Walter und Heinz hatten sich entschlossen, den Heimweg zu Fuß anzutreten, sie hätten viel zu viel gegessen und könnten in diesem pappsatten Zustand sowieso nicht ins Bett gehen. »Fahrt ihr mal mit dem Wagen, wir laufen zurück. Wir müssen auch noch ein paar Reisedetails besprechen.

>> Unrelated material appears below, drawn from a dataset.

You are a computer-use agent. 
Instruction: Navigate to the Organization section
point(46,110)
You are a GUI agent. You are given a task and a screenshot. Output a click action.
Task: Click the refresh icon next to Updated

Bis später.«

Als Inge sie überholte, winkten beide ihnen synchron nach.

»Ausgewählt.« Charlotte schnalzte mit der Zunge. »Exklusiver Kreis. Das wird ja was sein. Inge, ich sage dir, die kommen mit Schnellkochtöpfen und Salatschleudern zurück. Das rieche ich doch.«

»Ein bisschen seltsam finde ich das auch alles.« Mit einer schnellen Bewegung stellte Inge den Rückspiegel ein. »Was soll das denn mit den Renditen? Und der Finanzkrise? Na ja, aber da werden sie sich an Walter die Zähne ausbeißen. Ich befürchte nur, dass sie die beiden auf halber Strecke an die Luft setzen, weil Walter sich bei den Vorträgen einmischt und immer alles besser weiß. Ich sehe uns schon mit dem ersten Autozug aufs Festland fahren, weil wir unsere Männer aus irgendeinem abgelegenen Waldstück bei Schleswig abholen müssen. Die sollen sich bloß warme Jacken einpacken, wer weiß, wie lange sie da stehen werden.«

Charlotte seufzte und sah ihre Schwägerin an. »Ich dachte, die beiden sind langsam zu alt für solche Unternehmungen. Aber das war ja wohl ein Irrtum. Ich hoffe nur, dass es keine zu große Katastrophe gibt.«

 

 

 

Johanna sah ihre Tante sofort, als sie das Restaurant betrat. Sie saß an einem Tisch am Fenster, ein Glas Sekt vor sich, und war in die Speisekarte vertieft.

»Hallo, Tante Finchen.«

Mit strahlendem Lächeln hob die den Kopf. »Johanna, wie schön, dass es geklappt hat. Setz dich, Kind, du siehst abgespannt aus. Und dünn bist du geworden. Isst du nichts mehr?«

Johanna küsste sie auf die Wange und ließ sich langsam auf den Stuhl sinken. Finchen trug eine knallbunte Tunika über einer weißen Hose, ihre roten Haare standen in alle Richtungen ab. Bei jeder Bewegung klimperten mindestens zehn Armreifen. Auffällig wäre noch geschmeichelt. Keinesfalls wirkte sie so, wie man sich eine alleinstehende 75-Jährige vorstellt.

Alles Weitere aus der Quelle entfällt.